(Extracted records)
-=-=-
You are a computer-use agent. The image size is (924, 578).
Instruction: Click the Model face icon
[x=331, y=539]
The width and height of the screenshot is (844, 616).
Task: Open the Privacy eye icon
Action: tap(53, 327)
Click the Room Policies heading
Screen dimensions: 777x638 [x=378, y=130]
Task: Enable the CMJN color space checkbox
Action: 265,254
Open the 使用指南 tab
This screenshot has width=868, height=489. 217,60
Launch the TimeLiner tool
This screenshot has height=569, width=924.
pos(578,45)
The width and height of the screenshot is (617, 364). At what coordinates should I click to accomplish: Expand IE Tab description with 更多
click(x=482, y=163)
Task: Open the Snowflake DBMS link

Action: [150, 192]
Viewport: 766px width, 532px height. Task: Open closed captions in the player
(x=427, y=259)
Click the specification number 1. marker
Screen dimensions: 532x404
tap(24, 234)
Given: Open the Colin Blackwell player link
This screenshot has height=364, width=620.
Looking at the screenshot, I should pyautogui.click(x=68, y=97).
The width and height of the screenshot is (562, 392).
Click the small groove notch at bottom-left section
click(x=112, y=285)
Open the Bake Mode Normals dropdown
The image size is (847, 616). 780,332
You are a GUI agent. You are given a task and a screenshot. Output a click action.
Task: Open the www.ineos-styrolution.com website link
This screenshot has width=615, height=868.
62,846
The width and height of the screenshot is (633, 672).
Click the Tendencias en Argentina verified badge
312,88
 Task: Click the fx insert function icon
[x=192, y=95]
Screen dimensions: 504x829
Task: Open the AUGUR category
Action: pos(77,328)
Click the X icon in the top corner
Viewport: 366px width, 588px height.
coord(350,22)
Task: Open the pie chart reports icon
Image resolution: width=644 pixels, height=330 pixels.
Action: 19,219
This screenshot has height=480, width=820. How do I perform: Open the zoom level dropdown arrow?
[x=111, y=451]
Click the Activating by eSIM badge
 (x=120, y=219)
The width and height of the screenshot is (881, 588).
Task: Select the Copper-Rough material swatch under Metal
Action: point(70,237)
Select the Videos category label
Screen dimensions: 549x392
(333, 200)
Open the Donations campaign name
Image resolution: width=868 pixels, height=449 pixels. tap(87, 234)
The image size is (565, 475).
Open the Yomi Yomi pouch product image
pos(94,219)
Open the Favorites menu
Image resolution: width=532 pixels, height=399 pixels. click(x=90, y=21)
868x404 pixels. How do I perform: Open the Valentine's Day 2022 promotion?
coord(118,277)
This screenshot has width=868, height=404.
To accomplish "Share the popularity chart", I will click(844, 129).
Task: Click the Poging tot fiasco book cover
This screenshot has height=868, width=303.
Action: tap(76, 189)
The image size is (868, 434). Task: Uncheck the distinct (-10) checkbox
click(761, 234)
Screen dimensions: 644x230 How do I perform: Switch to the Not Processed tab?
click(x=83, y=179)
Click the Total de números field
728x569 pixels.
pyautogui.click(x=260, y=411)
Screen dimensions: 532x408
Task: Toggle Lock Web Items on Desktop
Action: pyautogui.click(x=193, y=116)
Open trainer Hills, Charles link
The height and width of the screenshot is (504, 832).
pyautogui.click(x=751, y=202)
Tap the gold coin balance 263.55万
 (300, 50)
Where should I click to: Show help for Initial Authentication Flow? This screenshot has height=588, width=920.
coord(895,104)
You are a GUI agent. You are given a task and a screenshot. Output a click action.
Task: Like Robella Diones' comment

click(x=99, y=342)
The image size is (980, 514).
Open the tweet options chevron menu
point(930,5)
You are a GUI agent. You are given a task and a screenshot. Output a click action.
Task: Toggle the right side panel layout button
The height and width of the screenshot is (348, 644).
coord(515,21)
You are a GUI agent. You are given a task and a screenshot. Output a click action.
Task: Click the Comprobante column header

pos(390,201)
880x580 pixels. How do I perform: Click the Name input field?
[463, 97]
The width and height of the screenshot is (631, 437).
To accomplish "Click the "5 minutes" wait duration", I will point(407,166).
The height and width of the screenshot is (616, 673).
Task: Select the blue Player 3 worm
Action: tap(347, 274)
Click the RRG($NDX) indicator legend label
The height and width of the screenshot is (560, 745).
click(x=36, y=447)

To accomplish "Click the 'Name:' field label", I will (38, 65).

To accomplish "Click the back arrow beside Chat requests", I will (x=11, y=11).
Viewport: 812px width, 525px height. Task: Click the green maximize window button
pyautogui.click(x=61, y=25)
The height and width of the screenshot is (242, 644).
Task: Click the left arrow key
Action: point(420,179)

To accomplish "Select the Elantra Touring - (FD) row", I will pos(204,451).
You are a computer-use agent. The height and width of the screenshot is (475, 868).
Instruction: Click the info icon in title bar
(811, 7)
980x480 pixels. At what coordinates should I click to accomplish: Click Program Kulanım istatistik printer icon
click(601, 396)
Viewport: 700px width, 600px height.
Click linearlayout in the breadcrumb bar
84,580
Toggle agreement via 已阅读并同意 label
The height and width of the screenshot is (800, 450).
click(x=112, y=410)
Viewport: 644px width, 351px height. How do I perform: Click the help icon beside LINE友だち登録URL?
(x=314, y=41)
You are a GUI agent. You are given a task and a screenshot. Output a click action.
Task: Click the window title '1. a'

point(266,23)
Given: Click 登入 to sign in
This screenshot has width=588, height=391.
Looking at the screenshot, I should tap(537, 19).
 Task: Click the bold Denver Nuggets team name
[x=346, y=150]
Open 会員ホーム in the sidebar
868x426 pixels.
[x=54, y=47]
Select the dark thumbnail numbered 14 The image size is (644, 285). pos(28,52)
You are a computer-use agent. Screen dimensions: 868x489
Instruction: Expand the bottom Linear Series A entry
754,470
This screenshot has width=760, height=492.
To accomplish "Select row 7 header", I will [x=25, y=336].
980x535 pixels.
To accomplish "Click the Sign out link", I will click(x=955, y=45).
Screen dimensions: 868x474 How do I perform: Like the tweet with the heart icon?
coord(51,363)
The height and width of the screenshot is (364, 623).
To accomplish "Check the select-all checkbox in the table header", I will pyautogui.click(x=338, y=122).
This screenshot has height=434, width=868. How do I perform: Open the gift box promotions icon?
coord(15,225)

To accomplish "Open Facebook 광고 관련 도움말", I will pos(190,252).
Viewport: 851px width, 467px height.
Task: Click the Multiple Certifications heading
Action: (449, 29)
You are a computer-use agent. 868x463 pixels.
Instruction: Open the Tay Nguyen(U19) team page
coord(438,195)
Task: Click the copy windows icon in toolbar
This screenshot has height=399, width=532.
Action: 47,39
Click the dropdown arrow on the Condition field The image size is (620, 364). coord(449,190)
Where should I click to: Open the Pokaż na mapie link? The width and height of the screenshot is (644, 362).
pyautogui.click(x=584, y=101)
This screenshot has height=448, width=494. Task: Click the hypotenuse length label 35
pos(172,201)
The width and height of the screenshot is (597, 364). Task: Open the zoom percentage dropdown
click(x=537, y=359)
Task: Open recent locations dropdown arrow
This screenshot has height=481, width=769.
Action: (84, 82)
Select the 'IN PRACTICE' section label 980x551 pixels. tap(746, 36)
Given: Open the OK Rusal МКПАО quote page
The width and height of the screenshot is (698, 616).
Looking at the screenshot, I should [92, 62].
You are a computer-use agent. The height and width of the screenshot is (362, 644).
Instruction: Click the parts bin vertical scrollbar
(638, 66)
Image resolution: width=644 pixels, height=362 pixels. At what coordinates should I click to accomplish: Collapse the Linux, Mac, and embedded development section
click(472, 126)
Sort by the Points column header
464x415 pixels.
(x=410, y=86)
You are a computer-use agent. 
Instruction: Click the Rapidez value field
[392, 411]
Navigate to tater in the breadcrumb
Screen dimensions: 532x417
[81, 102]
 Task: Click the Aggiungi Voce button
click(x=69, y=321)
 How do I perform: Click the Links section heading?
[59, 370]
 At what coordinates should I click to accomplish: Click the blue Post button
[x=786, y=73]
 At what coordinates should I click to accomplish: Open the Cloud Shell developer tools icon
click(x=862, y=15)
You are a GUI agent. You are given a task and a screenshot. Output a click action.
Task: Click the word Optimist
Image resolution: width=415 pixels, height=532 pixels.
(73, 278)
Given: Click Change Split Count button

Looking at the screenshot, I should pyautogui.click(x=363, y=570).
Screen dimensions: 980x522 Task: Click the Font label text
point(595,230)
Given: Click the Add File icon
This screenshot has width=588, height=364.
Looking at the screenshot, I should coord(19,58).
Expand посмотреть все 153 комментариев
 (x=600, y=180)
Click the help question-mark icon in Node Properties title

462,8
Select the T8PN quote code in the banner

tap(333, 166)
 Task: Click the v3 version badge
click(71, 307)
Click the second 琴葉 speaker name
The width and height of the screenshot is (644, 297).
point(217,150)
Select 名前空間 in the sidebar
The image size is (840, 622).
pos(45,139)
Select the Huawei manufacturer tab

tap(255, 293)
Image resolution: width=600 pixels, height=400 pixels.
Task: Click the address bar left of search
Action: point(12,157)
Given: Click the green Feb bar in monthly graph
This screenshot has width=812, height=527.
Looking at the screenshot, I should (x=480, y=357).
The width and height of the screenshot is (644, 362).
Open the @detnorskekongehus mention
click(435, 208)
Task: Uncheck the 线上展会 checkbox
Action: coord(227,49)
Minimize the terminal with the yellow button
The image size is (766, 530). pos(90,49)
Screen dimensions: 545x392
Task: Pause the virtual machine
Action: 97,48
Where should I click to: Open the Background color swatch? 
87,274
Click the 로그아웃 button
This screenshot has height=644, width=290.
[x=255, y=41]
-=-=-
• _WORK REQUEST_
Above are the records; repeat exactly the lines from the one holding "The width and height of the screenshot is (562, 392)." down to the one holding "Task: Open the www.ineos-styrolution.com", end lines included.

• _RESPONSE TO THE EXERCISE_
The width and height of the screenshot is (562, 392).
Click the small groove notch at bottom-left section
click(x=112, y=285)
Open the Bake Mode Normals dropdown
The image size is (847, 616). 780,332
You are a GUI agent. You are given a task and a screenshot. Output a click action.
Task: Open the www.ineos-styrolution.com website link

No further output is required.